DATA SUPPLIED:

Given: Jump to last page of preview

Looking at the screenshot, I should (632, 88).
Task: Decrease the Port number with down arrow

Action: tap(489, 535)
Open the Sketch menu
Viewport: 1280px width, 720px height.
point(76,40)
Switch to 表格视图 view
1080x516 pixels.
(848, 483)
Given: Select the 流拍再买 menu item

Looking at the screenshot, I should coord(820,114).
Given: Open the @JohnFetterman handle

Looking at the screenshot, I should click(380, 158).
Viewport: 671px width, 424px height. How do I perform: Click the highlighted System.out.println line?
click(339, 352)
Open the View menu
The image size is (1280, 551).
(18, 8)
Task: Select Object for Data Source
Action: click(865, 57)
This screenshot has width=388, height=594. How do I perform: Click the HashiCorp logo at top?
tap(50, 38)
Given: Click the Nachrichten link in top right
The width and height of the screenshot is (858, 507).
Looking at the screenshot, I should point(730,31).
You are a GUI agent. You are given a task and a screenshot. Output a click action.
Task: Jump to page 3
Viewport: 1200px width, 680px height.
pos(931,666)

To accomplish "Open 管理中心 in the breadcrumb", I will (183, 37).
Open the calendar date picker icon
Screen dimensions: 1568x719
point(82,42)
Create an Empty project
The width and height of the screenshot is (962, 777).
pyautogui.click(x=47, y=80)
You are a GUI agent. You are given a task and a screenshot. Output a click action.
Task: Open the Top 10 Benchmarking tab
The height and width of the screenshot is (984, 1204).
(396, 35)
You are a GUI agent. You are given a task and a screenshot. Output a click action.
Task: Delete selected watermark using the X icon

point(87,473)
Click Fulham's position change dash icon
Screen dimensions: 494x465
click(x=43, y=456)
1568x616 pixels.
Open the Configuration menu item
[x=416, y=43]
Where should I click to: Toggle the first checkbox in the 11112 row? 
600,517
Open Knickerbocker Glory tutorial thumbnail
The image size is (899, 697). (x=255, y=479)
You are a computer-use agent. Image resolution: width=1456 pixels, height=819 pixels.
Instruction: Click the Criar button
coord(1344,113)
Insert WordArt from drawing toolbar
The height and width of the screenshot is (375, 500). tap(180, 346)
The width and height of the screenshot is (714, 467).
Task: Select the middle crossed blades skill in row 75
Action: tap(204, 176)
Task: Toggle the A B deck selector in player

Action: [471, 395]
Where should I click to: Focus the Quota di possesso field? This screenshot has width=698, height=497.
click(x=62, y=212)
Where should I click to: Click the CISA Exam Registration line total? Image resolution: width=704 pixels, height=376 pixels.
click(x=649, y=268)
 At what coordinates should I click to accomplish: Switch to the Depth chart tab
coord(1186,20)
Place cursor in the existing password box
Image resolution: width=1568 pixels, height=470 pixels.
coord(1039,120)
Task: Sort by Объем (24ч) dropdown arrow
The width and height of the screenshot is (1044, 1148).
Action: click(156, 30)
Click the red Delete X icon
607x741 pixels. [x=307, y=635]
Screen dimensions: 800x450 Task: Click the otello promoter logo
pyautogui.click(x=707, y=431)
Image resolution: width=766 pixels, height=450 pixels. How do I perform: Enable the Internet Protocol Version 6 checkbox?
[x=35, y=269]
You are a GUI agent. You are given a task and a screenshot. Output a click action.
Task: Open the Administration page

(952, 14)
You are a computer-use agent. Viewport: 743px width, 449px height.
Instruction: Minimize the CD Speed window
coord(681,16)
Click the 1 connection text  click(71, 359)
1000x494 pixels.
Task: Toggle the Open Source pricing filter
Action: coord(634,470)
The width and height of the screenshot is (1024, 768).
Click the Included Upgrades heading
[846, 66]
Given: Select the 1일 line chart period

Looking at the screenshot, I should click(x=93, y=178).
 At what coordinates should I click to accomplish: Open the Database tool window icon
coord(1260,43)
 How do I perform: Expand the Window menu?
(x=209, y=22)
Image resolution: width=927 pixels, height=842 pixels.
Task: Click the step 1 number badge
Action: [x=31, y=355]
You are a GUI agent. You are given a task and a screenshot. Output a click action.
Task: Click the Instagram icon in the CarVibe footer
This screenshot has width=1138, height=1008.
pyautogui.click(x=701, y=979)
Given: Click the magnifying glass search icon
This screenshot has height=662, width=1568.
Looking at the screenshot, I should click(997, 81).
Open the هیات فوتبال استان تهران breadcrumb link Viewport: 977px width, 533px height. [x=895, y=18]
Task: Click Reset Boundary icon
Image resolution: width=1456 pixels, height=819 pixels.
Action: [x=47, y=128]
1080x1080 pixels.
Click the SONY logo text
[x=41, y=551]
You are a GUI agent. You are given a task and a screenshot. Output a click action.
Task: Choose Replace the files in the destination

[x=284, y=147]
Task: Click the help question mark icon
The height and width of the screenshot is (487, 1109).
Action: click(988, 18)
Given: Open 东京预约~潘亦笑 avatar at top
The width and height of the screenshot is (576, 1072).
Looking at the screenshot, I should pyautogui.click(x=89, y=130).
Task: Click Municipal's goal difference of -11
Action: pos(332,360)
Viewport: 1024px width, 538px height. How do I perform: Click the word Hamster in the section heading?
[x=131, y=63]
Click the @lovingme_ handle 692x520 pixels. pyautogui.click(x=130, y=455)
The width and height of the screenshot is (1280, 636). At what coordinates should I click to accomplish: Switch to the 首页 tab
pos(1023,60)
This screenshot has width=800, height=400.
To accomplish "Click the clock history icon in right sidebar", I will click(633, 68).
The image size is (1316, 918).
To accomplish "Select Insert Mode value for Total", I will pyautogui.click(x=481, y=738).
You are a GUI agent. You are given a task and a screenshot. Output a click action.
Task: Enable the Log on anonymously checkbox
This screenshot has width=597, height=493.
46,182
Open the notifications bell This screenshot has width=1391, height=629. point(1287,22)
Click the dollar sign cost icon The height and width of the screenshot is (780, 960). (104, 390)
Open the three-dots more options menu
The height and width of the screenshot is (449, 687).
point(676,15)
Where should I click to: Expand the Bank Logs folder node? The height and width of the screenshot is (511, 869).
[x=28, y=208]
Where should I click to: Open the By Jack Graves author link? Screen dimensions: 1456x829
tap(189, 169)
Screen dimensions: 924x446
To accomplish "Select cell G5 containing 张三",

WORK TASK:
Show each line of the material holding "right".

ANSWER BOX:
Given: Click the Nachrichten link in top right
To accomplish "Click the clock history icon in right sidebar", I will click(633, 68).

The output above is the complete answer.